But I was intrigued to discover that, a century earlier (or, strictly speaking, 113 years earlier, in 105 BC), Rome suffered a worse disaster at the hands of German tribes. This time, it wasn't Rome's treacherous Cheruscan allies who were to blame, but the dreaded Cimbri, migrating from Jutland to find new lands in Gaul.
Introducing the Cimbri and their Teutonic cousins, the Roman historian Velleius Paterculus writes that "these peoples were soon to become famous by reason of the disasters which they inflicted upon us and we upon them."
And what a disaster.
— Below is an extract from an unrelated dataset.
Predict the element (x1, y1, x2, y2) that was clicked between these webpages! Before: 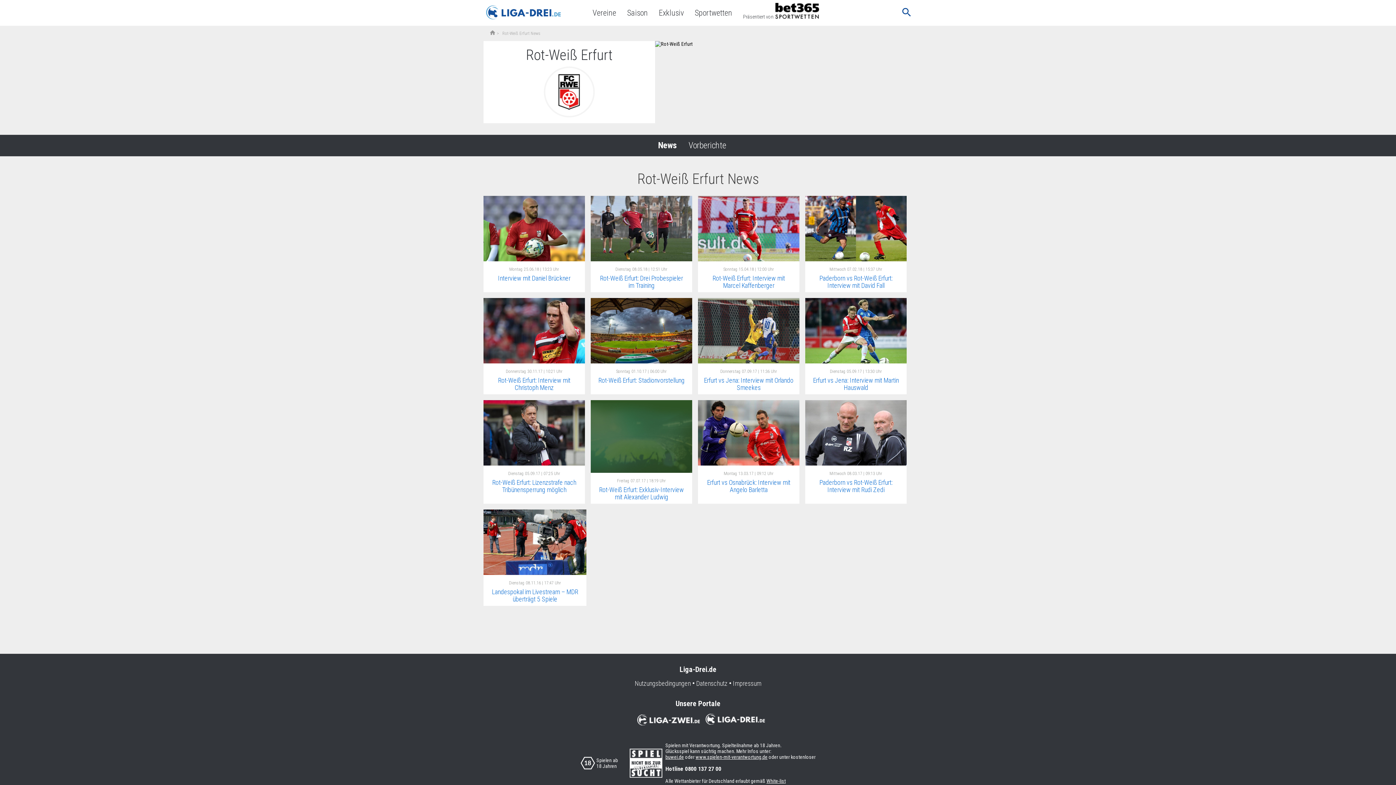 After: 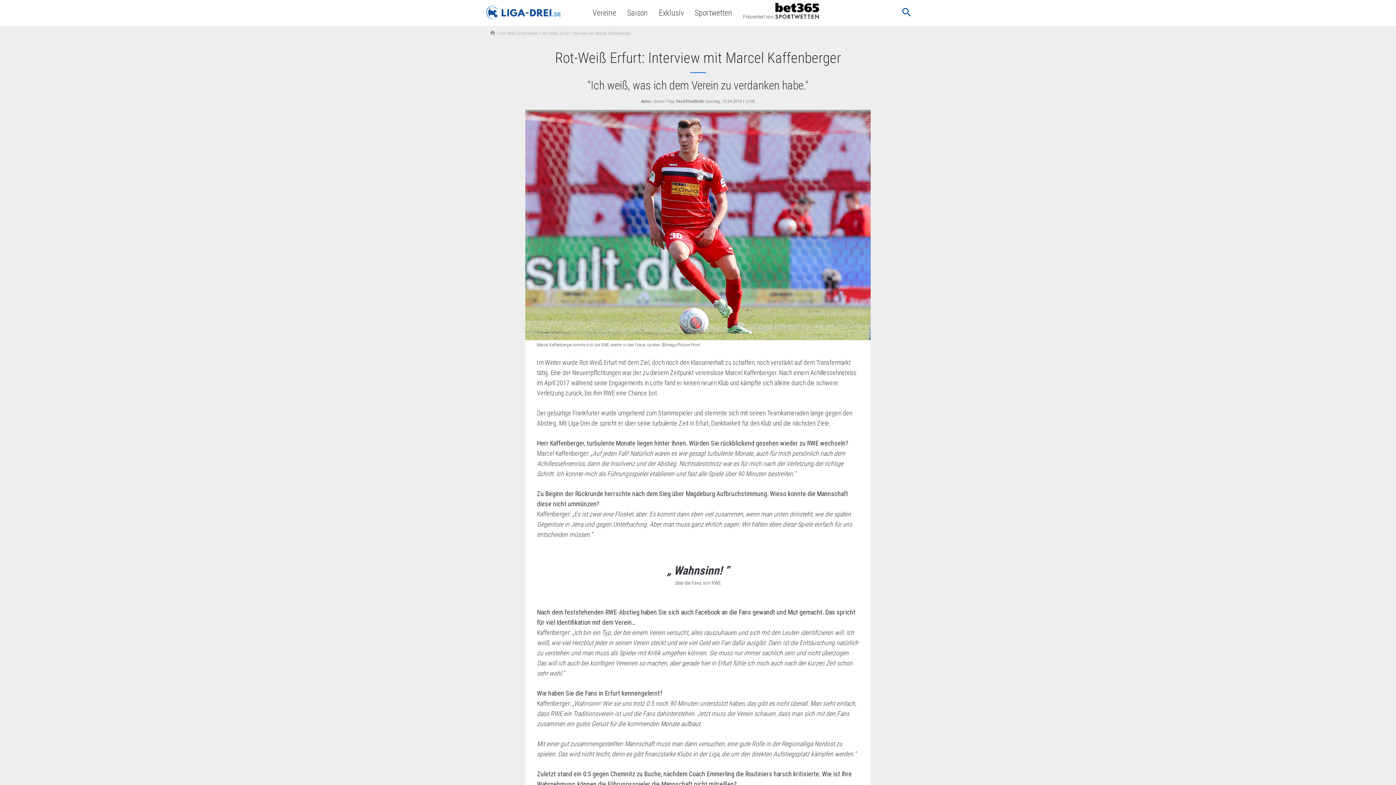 Action: label: Rot-Weiß Erfurt: Interview mit Marcel Kaffenberger bbox: (712, 274, 785, 289)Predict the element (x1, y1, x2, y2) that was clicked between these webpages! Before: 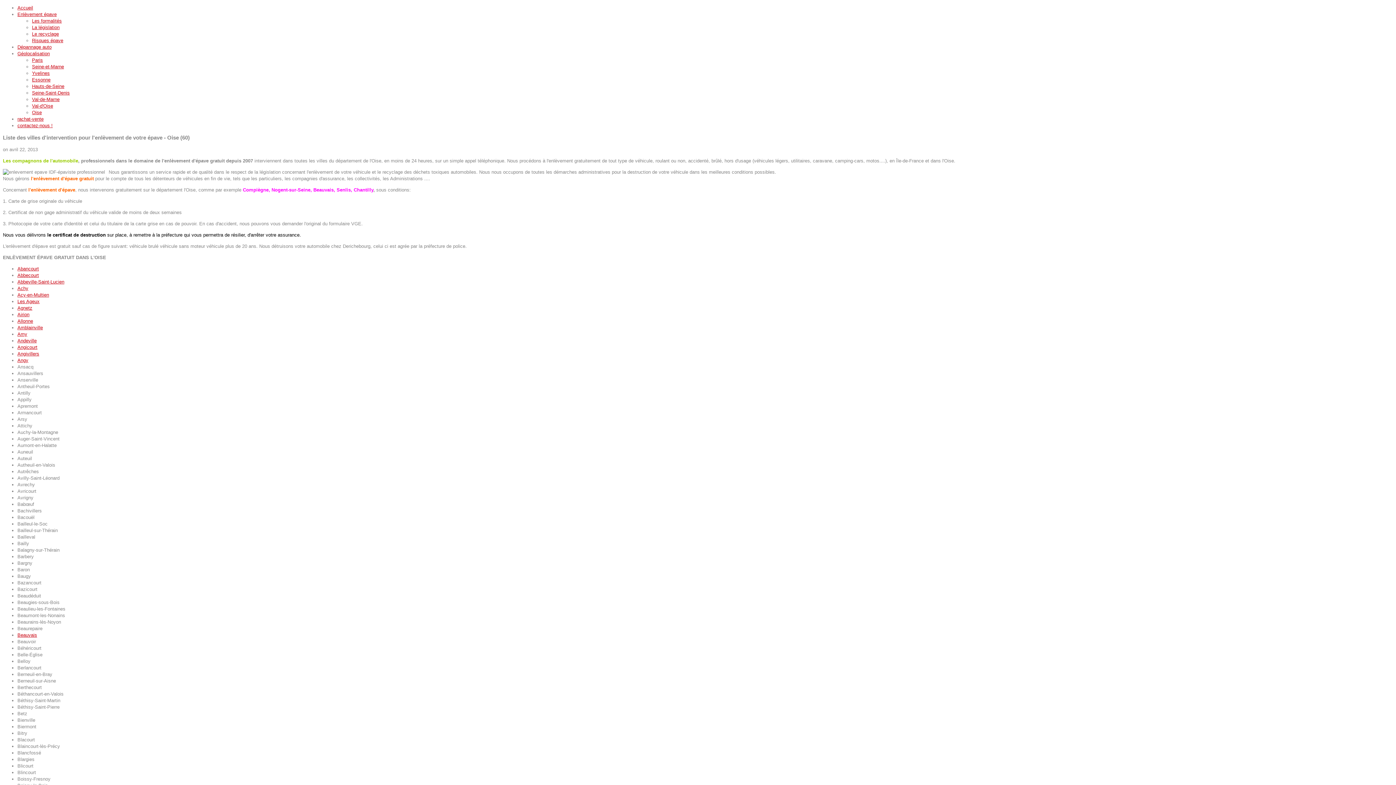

We lack the full account of Livy, that great historian of the Roman Republic, but we know that, in his 67th book, he described how, "defeated by these same enemies, consul Gnaeus Manlius and proconsul Quintus Servilius Caepio were deprived of both their camps; according to Valerius Antias, 80,000 soldiers and 40,000 servants and camp followers were killed near Arausio".
There must have been great and heroic deeds on the battlefield. One of these is recorded in Plutarch's biography of Sertorius, who allegedly "swam across the Rhone, shield and breastplate and all, against a strongly adverse current,though he had lost his horse and had been wounded in the body, so sturdy was he and so inured to hardships by training".